Quote only the lines from the top of the listing below down to and including the line with "The image size is (640, 570).".

• [DATA FOR THIS EXERCISE]:
-=-=-=-=-

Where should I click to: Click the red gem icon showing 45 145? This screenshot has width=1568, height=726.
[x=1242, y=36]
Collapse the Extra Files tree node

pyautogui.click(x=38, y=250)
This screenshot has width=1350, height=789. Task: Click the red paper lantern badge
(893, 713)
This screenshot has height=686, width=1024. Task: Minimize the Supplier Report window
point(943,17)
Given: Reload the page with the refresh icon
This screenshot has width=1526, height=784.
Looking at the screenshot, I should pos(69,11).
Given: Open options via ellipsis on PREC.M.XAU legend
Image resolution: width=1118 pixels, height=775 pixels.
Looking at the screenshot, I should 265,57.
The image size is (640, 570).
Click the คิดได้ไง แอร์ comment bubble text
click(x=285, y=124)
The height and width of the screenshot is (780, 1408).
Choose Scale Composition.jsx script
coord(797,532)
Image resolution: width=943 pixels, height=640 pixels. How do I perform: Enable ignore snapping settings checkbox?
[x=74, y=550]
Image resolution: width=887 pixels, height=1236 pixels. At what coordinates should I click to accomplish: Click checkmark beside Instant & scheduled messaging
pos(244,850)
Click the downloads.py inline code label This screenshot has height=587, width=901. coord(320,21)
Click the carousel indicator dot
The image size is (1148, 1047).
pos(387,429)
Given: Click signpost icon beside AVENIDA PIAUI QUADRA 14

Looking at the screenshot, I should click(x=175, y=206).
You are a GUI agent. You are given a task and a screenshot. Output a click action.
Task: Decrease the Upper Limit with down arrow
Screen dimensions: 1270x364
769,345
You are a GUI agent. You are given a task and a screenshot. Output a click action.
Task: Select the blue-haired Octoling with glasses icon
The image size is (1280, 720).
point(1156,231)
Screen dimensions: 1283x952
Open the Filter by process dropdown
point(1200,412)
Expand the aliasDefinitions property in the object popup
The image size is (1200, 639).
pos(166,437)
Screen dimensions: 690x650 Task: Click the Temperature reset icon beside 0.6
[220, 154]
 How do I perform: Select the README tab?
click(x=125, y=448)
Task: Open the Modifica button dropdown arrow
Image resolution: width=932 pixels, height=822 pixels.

-=-=-=-=-

• [EXERCISE ANSWER]:
Where should I click to: Click the red gem icon showing 45 145? This screenshot has width=1568, height=726.
[x=1242, y=36]
Collapse the Extra Files tree node

pyautogui.click(x=38, y=250)
This screenshot has width=1350, height=789. Task: Click the red paper lantern badge
(893, 713)
This screenshot has height=686, width=1024. Task: Minimize the Supplier Report window
point(943,17)
Given: Reload the page with the refresh icon
This screenshot has width=1526, height=784.
Looking at the screenshot, I should pos(69,11).
Given: Open options via ellipsis on PREC.M.XAU legend
Image resolution: width=1118 pixels, height=775 pixels.
Looking at the screenshot, I should 265,57.
The image size is (640, 570).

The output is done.